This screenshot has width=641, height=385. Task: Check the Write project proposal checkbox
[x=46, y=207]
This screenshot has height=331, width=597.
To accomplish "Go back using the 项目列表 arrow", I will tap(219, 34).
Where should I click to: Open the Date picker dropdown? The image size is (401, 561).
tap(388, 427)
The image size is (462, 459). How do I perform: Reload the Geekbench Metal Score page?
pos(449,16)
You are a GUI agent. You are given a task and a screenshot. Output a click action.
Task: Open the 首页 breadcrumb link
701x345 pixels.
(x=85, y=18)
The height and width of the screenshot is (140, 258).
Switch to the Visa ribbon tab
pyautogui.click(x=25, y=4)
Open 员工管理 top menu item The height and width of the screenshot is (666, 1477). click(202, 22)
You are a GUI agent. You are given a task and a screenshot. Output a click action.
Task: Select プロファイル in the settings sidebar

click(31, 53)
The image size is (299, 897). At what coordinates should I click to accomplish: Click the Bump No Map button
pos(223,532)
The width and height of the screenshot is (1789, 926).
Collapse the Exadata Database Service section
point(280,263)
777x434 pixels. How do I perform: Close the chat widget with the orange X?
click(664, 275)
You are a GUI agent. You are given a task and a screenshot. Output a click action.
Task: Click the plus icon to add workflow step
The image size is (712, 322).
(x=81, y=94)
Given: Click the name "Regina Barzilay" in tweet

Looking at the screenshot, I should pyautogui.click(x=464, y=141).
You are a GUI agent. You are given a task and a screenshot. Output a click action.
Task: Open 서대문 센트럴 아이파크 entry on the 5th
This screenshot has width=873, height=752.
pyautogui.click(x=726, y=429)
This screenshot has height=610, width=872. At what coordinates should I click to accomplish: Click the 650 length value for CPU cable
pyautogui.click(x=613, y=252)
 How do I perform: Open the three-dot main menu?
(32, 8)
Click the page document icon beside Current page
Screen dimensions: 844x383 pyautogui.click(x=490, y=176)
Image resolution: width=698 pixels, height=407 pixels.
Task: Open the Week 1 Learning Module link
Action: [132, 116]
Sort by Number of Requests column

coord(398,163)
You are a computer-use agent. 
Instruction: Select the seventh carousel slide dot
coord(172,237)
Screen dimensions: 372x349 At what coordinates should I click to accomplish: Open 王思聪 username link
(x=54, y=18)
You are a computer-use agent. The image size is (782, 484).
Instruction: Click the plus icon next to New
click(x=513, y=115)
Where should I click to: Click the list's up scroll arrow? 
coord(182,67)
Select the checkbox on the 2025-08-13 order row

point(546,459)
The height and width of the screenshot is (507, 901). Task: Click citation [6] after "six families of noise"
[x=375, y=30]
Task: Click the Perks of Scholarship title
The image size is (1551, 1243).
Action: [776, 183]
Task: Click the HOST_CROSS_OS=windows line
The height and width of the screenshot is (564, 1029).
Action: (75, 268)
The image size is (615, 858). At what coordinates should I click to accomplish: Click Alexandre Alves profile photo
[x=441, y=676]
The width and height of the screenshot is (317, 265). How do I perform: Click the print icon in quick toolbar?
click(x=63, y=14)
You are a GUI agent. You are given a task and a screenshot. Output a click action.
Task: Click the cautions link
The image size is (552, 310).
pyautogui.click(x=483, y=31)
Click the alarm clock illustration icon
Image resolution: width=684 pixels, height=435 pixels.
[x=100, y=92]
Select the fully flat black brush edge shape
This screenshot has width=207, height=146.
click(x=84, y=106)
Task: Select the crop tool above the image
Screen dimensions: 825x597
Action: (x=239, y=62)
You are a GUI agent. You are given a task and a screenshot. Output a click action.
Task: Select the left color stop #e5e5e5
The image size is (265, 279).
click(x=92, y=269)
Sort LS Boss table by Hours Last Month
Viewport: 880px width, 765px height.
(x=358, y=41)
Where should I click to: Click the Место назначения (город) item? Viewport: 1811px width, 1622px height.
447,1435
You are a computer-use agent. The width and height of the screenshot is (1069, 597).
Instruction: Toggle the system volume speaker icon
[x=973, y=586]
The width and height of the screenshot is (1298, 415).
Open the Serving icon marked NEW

__Task to carry out__. Which lines in the entries above contain the word "page" with the same capitalization? Report each of those lines in full.

__Exercise response__.
The image size is (462, 459). How do I perform: Reload the Geekbench Metal Score page?
Click the page document icon beside Current page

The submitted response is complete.